Société
Applications de santé numérique: Entre promesse de suivi et limites de fiabilité
04/04/2026 - 15:32
Chahrazad Aiouch
La santé numérique suscite un intérêt croissant, portée par la multiplication des applications mobiles et des objets connectés capables de suivre différents indicateurs physiologiques au quotidien.
Fréquence cardiaque, sommeil, activité physique ou encore niveau d’oxygène dans le sang : ces outils promettent une surveillance continue et accessible de l’état de santé des utilisateurs. Toutefois, derrière cette promesse technologique se posent des questions essentielles quant à la fiabilité des données et à leur interprétation médicale.
Dans ce contexte, le cardiologue Ahmed Bennis a déclaré à SNRTnews que si certaines applications et montres connectées permettent effectivement un suivi intéressant de paramètres comme la fréquence cardiaque au repos ou le nombre de pas, leur précision reste variable.

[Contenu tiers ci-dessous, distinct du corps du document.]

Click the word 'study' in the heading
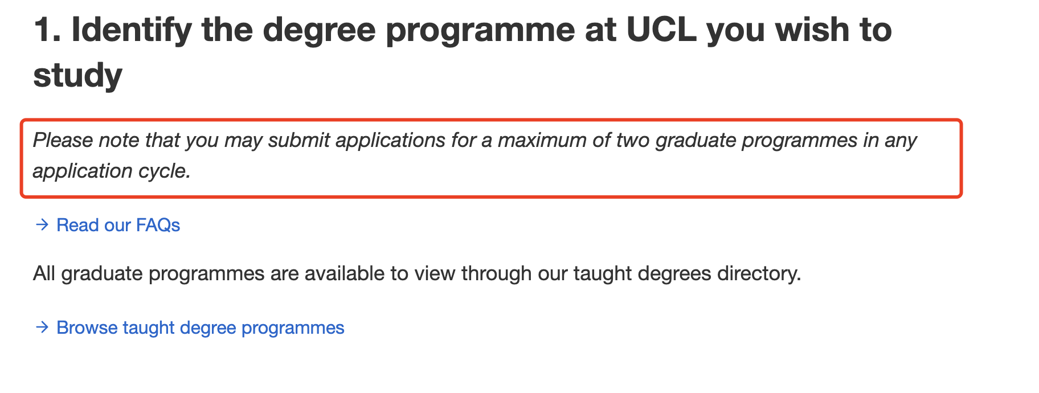 coord(77,75)
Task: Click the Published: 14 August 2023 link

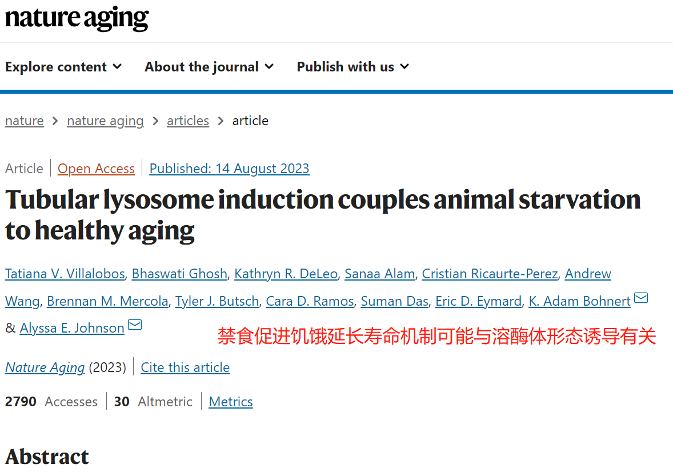Action: click(229, 169)
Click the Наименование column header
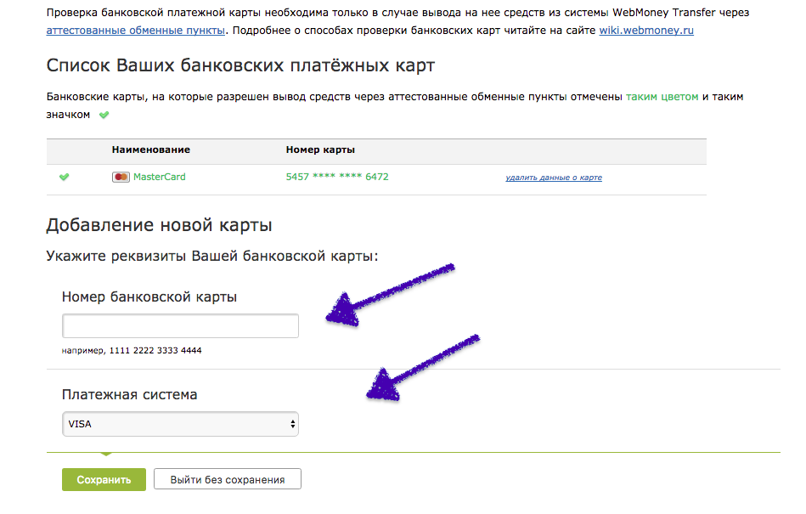Viewport: 806px width, 514px height. pyautogui.click(x=151, y=150)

Selon lui, plusieurs études montrent un écart d’environ 3% pour la mesure de la fréquence cardiaque, ce qui témoigne d’un risque d’erreur non négligeable. Il souligne également que seule une faible proportion des dispositifs connectés a été réellement validée scientifiquement, ce qui met en évidence un problème de validation des données.
Le cardiologue insiste par ailleurs sur la prudence à adopter concernant certaines mesures plus complexes, telles que l’oxygénation du sang, la pression artérielle sans brassard ou encore l’analyse du sommeil. Il rappelle que ces indicateurs peuvent être influencés par plusieurs facteurs externes et qu’ils ne remplacent pas les examens médicaux classiques.

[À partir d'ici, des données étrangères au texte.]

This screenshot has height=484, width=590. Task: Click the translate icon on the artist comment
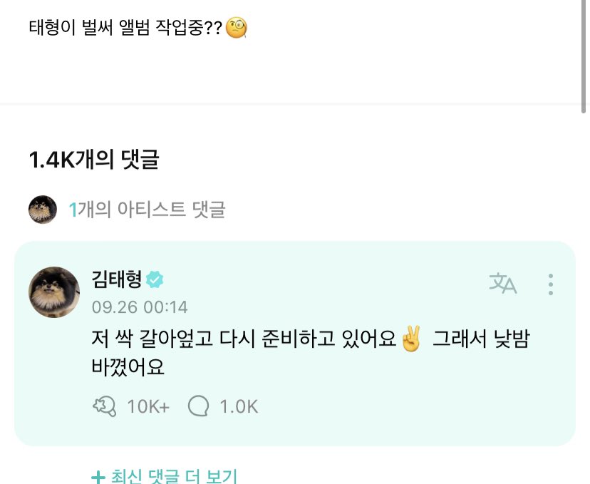[503, 284]
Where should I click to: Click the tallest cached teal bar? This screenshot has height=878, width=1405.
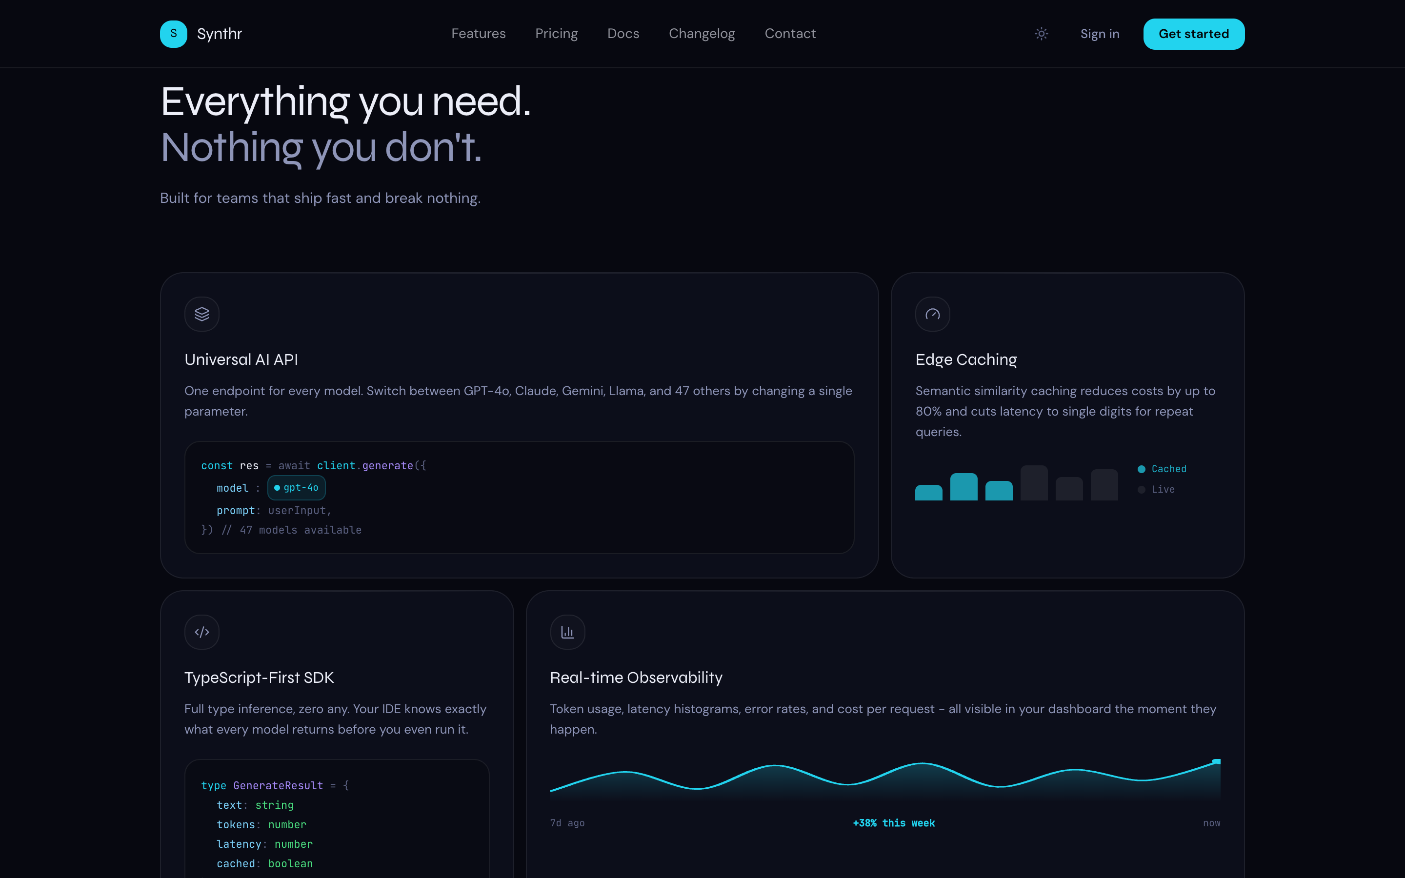tap(964, 487)
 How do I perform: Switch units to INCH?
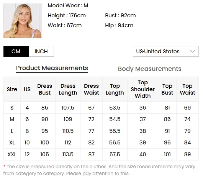pyautogui.click(x=41, y=51)
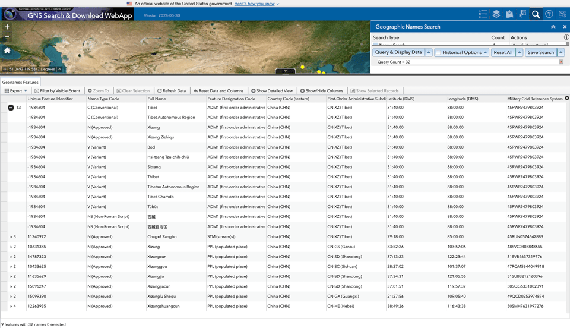Click the Home default extent button
Screen dimensions: 570x328
[7, 51]
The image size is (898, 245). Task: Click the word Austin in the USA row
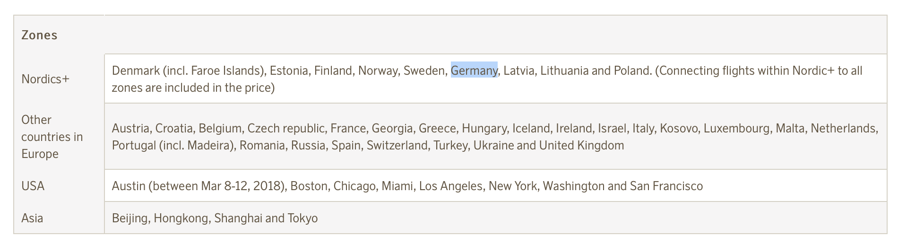[x=128, y=186]
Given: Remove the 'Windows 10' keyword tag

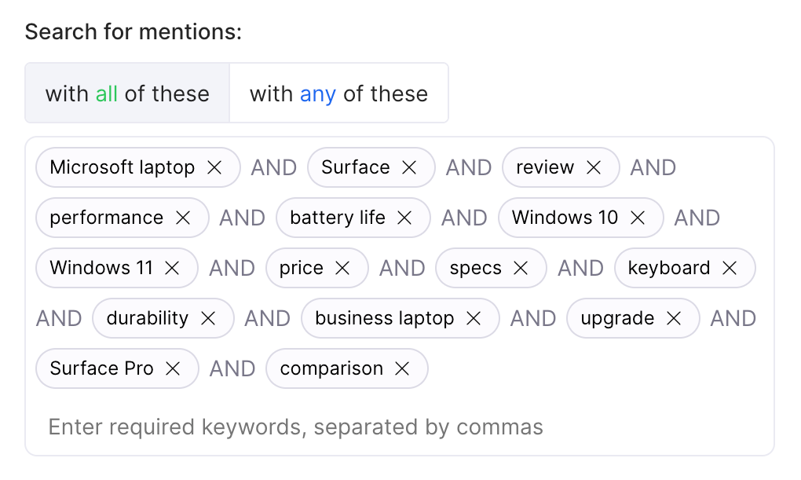Looking at the screenshot, I should (x=638, y=218).
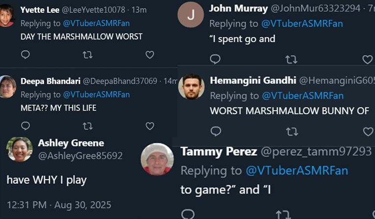Viewport: 375px width, 219px height.
Task: Open Tammy Perez's profile name
Action: point(219,151)
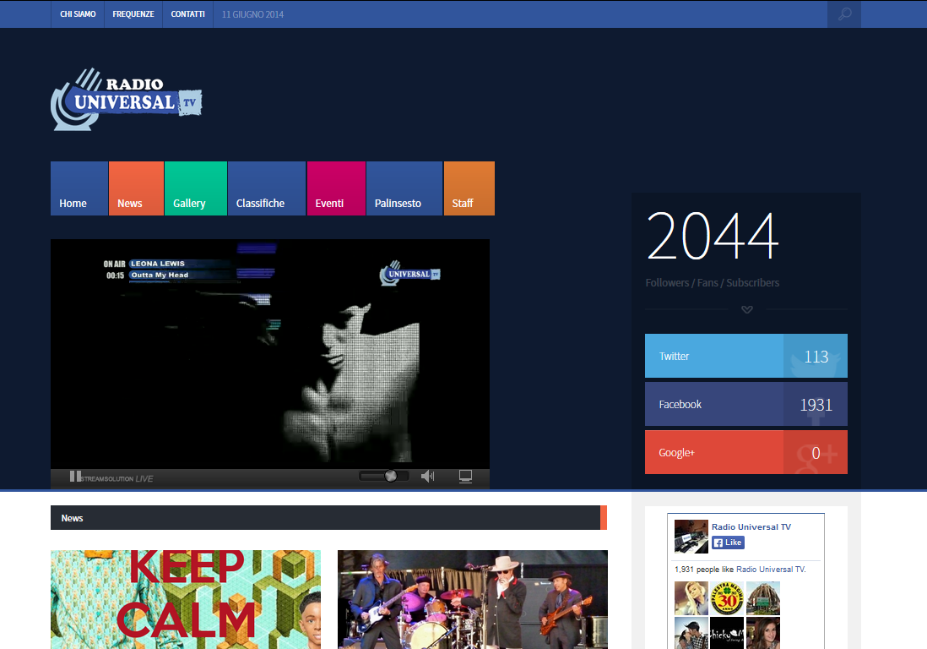The width and height of the screenshot is (927, 649).
Task: Open the band concert news thumbnail
Action: pos(473,599)
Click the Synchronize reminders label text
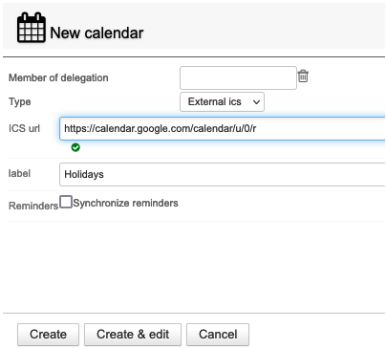386x349 pixels. (125, 203)
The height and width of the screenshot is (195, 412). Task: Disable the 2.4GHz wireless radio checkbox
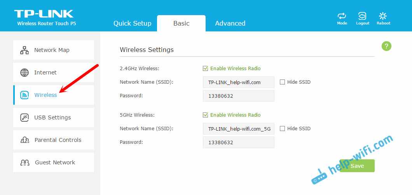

À titre d’exemple, il explique que les montres connectées peuvent présenter des écarts significatifs dans l’évaluation des stades du sommeil, comparativement à des méthodes de référence comme la polysomnographie.
Le professeur Bennis met également en garde contre une utilisation excessive de ces outils dans un cadre médical. Il rappelle que certaines mesures, comme les troubles du rythme cardiaque, doivent être confirmées par des examens cliniques, notamment l’électrocardiogramme. Il distingue aussi entre les dispositifs médicaux soumis à une réglementation stricte et les applications de bien-être, qui échappent souvent à des contrôles rigoureux.

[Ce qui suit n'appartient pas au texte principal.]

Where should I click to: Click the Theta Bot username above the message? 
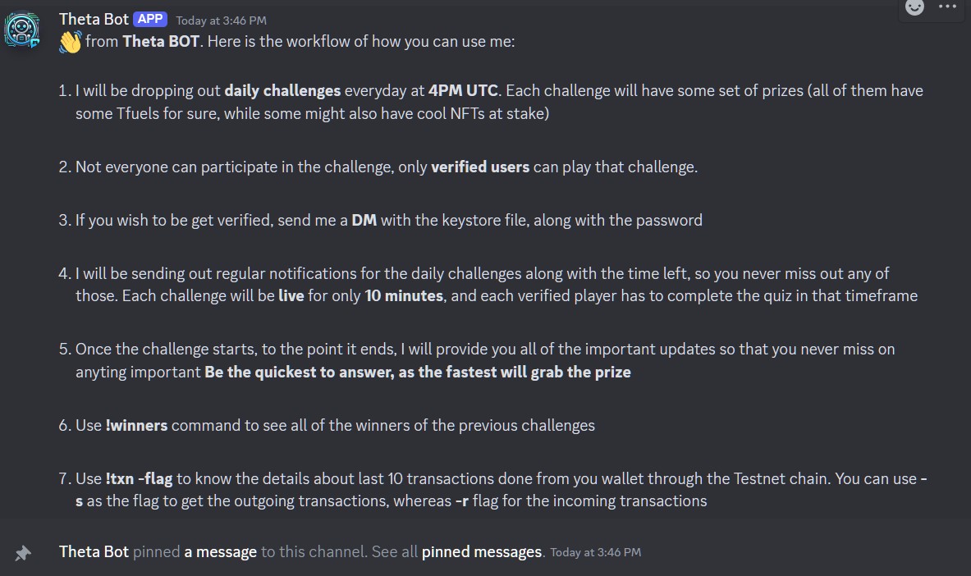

Concernant les technologies basées sur l’intelligence artificielle, il appelle à une vigilance accrue, soulignant que leur précision diagnostique reste limitée et variable. Selon lui, ces outils peuvent être utiles pour suivre certaines tendances générales, comme l’évolution du pouls, l’activité physique ou la qualité du sommeil, mais ne doivent pas être utilisés pour poser un diagnostic ou ajuster un traitement sans avis médical.
Ainsi, les applications de santé numérique représentent un outil complémentaire intéressant pour le suivi quotidien, mais leur fiabilité reste relative. Comme le résume le professeur Bennis, elles sont utiles pour surveiller, mais insuffisantes pour trancher. En cas de symptômes inquiétants, il demeure indispensable de recourir à une évaluation médicale classique afin de garantir un diagnostic fiable et un suivi approprié.